Development of a Micro-single Edge Notched Tensile (Micro-SENT) Testing to Determine Toughness Using X-ray Synchrotron Tomography: Yazid Madi1; Loic Courtois2; Joseph Marae-Djouda3; Clement Soret4; Maxime Pellerin5; Jacques Besson5; 1EPF-Ecole d'ingénieurs / Centre des Matériaux Mines ParisTech; 23Dmagination Ltd; 3EPF Ecole d'ingénieur-e-s; 4ENGIE Lab - CRIGEN; 5Mines ParisTech, PSL Research University, MAT-Centre des Materiaux
The toughness of a ductile steel used in the pipeline industry is investigated using both standard Single Edge Notched Tensile (SENT) specimen and a developed micro-SENT specimen. Micro-SENT sample is tested using in-situ X-ray synchrotron-radiation computed tomography (SRCT). As a first step, the notch is electro-discharge machined, in order to analyse local mechanical behaviour and damage of the small specimen compared to the conventional one. The SRCT high resolution technique is used to provide clear images to analyse quantitatively the damage evolution during both crack initiation and crack propagation. Indeed, the crack advance is directly measured during propagation and a J-da resistance curve is determined. Digital Image Correlation and Finite Element Analysis are also used to analyse the strain fields around the crack tip.

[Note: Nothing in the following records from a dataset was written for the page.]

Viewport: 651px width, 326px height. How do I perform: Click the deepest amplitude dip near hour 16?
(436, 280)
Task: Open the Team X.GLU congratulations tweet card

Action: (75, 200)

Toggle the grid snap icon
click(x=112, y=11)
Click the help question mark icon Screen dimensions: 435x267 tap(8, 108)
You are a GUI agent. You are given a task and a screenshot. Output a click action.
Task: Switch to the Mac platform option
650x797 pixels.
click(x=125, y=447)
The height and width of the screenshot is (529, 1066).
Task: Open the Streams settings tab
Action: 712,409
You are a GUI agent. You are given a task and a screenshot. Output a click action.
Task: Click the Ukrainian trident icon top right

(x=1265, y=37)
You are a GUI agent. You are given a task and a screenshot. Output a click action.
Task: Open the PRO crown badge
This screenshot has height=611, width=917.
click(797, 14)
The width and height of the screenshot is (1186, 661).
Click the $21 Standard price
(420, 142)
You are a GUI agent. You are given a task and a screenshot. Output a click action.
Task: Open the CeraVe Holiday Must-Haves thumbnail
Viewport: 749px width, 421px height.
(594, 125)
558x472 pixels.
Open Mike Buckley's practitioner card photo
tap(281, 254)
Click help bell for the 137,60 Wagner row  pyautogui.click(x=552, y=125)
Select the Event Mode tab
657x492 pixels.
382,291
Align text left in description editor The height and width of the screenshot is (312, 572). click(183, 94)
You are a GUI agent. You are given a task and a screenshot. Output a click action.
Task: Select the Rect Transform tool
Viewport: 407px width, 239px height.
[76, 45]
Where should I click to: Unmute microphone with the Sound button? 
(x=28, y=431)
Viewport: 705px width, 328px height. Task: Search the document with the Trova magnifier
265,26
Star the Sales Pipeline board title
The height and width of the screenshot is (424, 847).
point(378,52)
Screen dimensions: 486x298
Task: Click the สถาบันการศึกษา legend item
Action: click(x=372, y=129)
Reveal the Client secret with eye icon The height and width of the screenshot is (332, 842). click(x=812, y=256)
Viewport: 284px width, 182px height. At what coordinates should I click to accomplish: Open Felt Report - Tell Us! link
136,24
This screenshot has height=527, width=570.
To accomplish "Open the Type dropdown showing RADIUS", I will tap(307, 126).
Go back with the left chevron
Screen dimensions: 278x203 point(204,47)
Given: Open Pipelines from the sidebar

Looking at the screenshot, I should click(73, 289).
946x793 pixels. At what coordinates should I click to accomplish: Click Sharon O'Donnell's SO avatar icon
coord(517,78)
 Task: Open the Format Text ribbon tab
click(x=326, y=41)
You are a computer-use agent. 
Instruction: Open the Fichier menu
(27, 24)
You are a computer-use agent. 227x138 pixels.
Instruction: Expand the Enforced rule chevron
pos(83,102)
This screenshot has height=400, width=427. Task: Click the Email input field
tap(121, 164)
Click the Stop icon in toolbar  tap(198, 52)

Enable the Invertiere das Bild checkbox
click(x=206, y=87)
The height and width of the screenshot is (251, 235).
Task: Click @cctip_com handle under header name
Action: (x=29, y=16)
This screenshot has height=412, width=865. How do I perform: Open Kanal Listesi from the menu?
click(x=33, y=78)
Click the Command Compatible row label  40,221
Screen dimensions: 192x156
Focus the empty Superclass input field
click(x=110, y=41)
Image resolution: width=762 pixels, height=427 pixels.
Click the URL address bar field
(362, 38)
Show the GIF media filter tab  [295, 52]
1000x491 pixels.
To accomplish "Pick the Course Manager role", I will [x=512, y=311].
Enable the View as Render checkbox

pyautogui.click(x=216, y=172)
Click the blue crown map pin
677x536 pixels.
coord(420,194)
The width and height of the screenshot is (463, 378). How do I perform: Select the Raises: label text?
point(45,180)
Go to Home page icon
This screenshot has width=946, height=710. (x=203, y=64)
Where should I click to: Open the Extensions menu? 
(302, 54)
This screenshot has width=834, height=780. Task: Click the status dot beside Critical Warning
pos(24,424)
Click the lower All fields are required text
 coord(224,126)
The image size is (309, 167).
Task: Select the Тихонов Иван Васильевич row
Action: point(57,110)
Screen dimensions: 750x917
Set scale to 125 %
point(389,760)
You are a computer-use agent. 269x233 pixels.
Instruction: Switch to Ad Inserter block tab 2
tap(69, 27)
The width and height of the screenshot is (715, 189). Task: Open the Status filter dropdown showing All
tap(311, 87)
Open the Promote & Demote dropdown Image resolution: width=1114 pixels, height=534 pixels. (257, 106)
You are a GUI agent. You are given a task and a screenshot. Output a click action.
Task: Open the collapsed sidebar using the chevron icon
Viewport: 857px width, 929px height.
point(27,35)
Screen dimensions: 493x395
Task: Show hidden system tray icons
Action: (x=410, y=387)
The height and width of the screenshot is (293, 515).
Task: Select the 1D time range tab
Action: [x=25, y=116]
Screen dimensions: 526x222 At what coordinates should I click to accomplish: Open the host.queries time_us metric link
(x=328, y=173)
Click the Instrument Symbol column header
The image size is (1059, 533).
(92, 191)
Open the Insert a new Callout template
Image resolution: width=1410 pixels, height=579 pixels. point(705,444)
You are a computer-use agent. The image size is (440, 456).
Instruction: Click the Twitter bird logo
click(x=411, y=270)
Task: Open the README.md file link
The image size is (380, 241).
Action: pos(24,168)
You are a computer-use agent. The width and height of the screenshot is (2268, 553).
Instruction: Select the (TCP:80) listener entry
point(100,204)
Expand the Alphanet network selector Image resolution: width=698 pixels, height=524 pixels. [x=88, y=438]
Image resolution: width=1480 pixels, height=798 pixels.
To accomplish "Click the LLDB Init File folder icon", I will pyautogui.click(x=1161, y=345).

In-Situ Synchrotron X-ray Micro-tomography of Microstructure Evolution during Ceramic Matrix Composite Processing: Natalie Larson1; Harold Barnard2; Dilworth Parkinson2; Alastair MacDowell2; Charlene Cuellar3; Richard Sim4; Frank Zok1; 1University of California, Santa Barbara; 2Lawrence Berkeley National Laboratory; 3University of California, San Diego; 4University of California, Berkeley
In-situ synchrotron x-ray computed micro-tomography at the Advanced Light Source has been used to observe microstructure evolution during ceramic matrix composite processing. In one set of experiments, impregnation of a liquid matrix precursor into a fiber preform was imaged in-situ. The resulting 4D datasets (1µm3 resolution, 1.5 min sequential scans) reveal fiber movement and void formation over time for a wide range of impregnation speeds. In another set of experiments, polymer-to-ceramic conversion of a preceramic polymer matrix in a SiC fiber preform was imaged in-situ at temperatures up to 1200°C. The resulting 4D datasets (1µm3 resolution, 12 min sequential scans) reveal the spatial and temporal evolution of a complex hierarchy of shrinkage cracks. A quantitative assessment of the microstructure evolution during processing will be presented for both experiments. Additionally, recent developments in the techniques and instrumentation for these and future in-situ processing experiments will be discussed.